Further to east is the vast Alentejo, which sports the smallest percentage of land under vine of any of the Portuguese provinces.  Estates here are large for Portugal, and the warm, dry climate makes farming rather easy, allowing for very reasonable prices and rich, well-fruited wines. There has been significant experimentation here with some of the international varieties, but almost always as blending grapes and almost always in a supporting role.

Between Lisbon and the Alentejo one finds the Terras do Sado with its two appellations, Palmela and Setubal. Palmela is made from one of Portugal’s great indigenous varieties known as Perquita.

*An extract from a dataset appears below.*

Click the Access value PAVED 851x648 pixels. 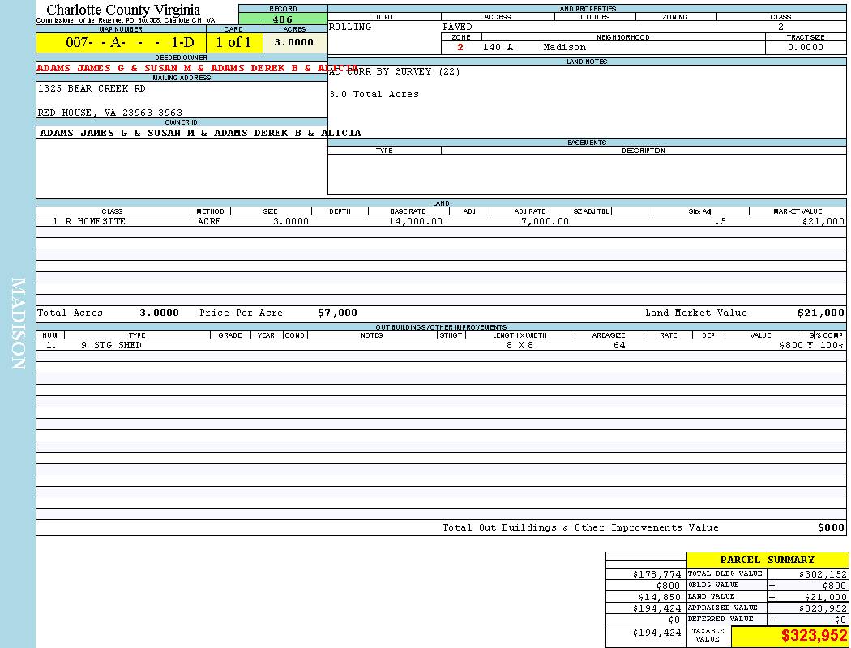457,27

These are rich, distinctive wines, but they have to share the province with one of Portugal’s other treasures: Setubal. When one thinks of Portugal, one likely thinks of dessert wines, Port in particular, but that is not the only game in town. Setubal de Muscatel is another of Portugal’s sweet delights. Somewhat akin to a sherry, Setubal is complex, age-worthy and rare, making it ideal for the most adventurous wine lovers.

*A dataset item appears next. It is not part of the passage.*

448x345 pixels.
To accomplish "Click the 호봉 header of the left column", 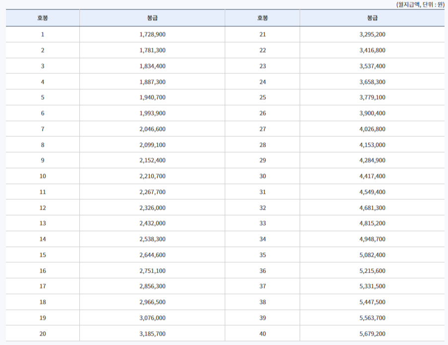I will click(42, 17).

Completing the round-up of mainland provinces is the Algarve, Portugal’s playground that occupies its entire southern shore.  Not many wines from the Algarve make they way to our shores, and truth be known, most are best consumed in the resorts along the coast.  These are not particularly noteworthy wines but rather are the perfect accompaniment to the local cuisine, much like the wines from the Azores, whose wines I must admit I have never tried.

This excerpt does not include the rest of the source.